◆ **WHAT NEEDS TO BE DONE**:
Can you write out the passage of the blog post word for word, starting at "What a nice" and ending at "gone no problem."?

◆ **EXTRACT PROVIDED**:
►
Saturday, March 26, 2011

What a nice sunny day to put me in a sad mood.

I love sunny days. I hate sunny days...

Here is how my emotions went today:

Woke up - I'm gonna be productive today, I can see the sun is shining. I have the groceries coming and I'm going to clean the kitchen before they get here.

Started to clean - Look at how productive I'm being. He would be so proud of me to see how nice the kitchen looks. I think I'll clean some of the living room, too. Go me!

Groceries are delivered - This is so great! I'm so clever for discovering this. I'm going to do it every week. It's so nice to have food in the fridge. 

Left for Capoeira - Look at me being all independent. I feel good. I can keep myself busy while he's gone no problem. 

Stopping at the craft store on my way to Capoeira - (mini crash) gosh look at all the cute stuff. I want to make something for a baby. Babies... man, I am so ready to have a baby. I really want to start a family with him. I don't care, we'll figure it out... oh wait.. no can't do that. I'd have to pack up everything and move and I can't even do that until after he gets back from this underway. Then I'd have to give notice at work. By the time I can move up there we'd have only a little over a year before he's out of the Navy. Why would I leave my job and dance when he'll be back in just over a year. Well crap, I guess I have to wait. Now I'm frustrated, and kinda sad.
◄
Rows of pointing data
►
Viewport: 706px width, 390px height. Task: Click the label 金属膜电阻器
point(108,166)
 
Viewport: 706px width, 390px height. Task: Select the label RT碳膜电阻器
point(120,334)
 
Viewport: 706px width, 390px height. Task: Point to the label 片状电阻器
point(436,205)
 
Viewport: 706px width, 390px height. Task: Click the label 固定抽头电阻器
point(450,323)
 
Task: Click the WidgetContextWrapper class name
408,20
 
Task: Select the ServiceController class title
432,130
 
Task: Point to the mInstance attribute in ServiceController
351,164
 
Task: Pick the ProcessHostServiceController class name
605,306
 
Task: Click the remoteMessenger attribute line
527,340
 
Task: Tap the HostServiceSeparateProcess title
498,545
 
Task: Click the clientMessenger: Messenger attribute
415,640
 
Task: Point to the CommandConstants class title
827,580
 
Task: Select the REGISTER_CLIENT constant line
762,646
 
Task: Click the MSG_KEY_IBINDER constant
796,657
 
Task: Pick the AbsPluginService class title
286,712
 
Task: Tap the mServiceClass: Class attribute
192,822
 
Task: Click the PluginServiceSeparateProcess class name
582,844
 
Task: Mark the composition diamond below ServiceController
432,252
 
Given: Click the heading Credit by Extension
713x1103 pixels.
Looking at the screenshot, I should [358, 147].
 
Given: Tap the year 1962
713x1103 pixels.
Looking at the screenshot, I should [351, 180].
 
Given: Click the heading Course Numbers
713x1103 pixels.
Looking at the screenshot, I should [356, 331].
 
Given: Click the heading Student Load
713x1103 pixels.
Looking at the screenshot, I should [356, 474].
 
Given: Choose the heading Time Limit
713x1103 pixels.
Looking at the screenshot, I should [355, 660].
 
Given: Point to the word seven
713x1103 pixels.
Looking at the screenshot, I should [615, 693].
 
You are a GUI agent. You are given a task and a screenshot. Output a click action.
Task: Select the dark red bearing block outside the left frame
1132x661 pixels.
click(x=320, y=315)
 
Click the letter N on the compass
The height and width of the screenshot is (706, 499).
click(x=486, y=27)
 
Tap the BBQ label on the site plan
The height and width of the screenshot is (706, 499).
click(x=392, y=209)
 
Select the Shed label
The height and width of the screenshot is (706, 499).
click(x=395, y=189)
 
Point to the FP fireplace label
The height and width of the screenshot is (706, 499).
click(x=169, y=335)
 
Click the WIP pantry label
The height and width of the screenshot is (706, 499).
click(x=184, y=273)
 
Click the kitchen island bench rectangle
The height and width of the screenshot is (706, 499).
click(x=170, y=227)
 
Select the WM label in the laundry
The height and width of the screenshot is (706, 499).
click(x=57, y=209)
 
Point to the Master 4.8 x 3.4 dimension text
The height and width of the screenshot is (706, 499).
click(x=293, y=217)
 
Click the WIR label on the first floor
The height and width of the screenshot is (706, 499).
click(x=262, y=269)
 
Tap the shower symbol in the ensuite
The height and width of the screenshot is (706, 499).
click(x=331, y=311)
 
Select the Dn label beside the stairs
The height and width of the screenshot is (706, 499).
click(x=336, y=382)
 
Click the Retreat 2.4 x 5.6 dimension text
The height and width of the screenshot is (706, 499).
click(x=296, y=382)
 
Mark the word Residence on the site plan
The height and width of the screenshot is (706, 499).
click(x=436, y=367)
◄
◆ **PROBLEM SOLUTION**:
What a nice sunny day to put me in a sad mood.

I love sunny days. I hate sunny days...

Here is how my emotions went today:

Woke up - I'm gonna be productive today, I can see the sun is shining. I have the groceries coming and I'm going to clean the kitchen before they get here.

Started to clean - Look at how productive I'm being. He would be so proud of me to see how nice the kitchen looks. I think I'll clean some of the living room, too. Go me!

Groceries are delivered - This is so great! I'm so clever for discovering this. I'm going to do it every week. It's so nice to have food in the fridge. 

Left for Capoeira - Look at me being all independent. I feel good. I can keep myself busy while he's gone no problem.